A B.C. man who recently ordered a meal using the popular food delivery app SkipTheDishes says he made a shocking discovery when the order arrived at his home.
“I can’t believe what I saw — basically, half a cheesecake that someone had eaten,” Frank Fourchalk said.
The restaurant that prepared the dish says a photo indicates it was more likely dropped in transit.
The South Surrey resident says back in September, he placed an order with White Spot through SkipTheDishes.
“I ordered a hamburger with the fixings and fries, and the thing that I was most looking forward to was the cheesecake,” Fourchalk said.
Immediately, Fourchalk says he called White Spot and emailed the general manager a photo of the cheesecake.
White Spot sent an email to Fourchalk stating: “Thank you once again for your feedback regarding your Skip order this evening. I’m sorry for the condition in which you received your dessert. That is definitely not normal.”
White Spot offered Fourchalk a $20 voucher off his next food purchase. Fourchalk says he had no response from SkipTheDishes.
Consumer Matters reached out to both White Spot and SkipTheDishes on Fourchalk’s behalf to inquire about the condition of the cheesecake.
White Spot said “incidents of this nature are extremely rare,” adding “we unfortunately cannot say what happened to the cheesecake once it was picked up by SkipTheDishes. We suspect it was simply dropped in transit, but our delivery partner has not confirmed the cause of damage.”
White Spot also told Global News it asked its staff to photograph a fresh portion of cheesecake in the same size take-out container as Fourchalk’s order and deliberately dropped the container to inspect the resulting damage.
“The side-by-side comparison suggests the dessert delivered by SkipTheDishes was simply damaged in transit — and not partially eaten or directly tampered with,” said the restaurant.
“Regardless of the cause, we are taking this opportunity to evaluate our packaging protocol for takeout meals.”
However, Fourchalk says he’s not convinced and will never use the food delivery app in the future.
“I would never ever use SkipTheDishes again,” he said.

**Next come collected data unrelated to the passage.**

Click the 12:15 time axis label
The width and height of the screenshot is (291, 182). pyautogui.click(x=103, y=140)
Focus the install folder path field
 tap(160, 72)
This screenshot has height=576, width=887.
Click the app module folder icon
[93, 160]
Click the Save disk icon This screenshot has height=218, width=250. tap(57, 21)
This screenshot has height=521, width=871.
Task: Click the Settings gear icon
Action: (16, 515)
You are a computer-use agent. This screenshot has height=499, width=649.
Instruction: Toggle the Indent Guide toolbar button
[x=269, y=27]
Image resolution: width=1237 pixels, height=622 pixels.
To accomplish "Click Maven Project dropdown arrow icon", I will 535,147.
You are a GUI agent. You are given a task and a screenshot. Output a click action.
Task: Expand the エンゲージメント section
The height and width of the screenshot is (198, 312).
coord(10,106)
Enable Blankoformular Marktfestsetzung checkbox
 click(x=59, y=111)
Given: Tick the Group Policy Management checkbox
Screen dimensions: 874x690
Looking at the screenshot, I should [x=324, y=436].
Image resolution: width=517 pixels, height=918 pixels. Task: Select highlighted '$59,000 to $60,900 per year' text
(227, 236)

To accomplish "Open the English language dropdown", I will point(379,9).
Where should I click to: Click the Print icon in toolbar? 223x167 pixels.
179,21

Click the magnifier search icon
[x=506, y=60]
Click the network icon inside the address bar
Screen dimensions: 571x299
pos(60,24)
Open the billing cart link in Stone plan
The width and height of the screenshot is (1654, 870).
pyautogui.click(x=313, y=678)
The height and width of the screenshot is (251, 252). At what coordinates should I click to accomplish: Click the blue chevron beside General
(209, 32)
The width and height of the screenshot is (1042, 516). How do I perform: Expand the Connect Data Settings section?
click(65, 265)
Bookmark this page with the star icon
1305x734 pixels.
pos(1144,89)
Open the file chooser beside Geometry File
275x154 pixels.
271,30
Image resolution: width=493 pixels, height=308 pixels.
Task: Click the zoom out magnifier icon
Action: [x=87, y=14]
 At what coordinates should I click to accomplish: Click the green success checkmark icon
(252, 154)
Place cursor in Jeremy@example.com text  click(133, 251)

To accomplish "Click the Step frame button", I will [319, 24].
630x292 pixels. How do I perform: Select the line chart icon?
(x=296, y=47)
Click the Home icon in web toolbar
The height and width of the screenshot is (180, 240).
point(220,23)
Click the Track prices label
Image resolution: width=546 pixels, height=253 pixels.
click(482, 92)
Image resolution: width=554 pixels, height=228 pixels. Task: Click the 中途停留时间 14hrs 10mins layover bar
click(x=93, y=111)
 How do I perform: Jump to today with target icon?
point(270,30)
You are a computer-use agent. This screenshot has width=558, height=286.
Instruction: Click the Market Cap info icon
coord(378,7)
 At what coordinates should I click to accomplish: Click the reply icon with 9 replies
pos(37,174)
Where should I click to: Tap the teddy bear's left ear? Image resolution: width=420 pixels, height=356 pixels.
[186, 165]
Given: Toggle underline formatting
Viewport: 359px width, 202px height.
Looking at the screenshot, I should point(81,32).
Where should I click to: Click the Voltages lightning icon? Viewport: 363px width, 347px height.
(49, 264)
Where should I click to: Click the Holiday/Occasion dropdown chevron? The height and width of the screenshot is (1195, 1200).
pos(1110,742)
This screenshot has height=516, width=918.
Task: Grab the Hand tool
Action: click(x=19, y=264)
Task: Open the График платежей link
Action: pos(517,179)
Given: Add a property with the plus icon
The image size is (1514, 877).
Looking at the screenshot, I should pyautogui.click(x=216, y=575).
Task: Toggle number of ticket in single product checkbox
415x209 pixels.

SkipTheDishes never responded to Consumer Matters, but Fourchalk eventually heard from the company. The company apologized and offered him a $20 voucher toward his next online order.
Fourchalk says he doesn’t want financial compensation but rather better food quality control.
“I think we are all taking our chances unless the restaurants come up with a better way of sealing the food,” he said.
The B.C. Restaurant and Food Services Association says while food delivery apps are convenient, it’s important to hold them accountable.
“And put the pressure back on the delivery company to make sure they are on the same level of excellence as the restaurants are.”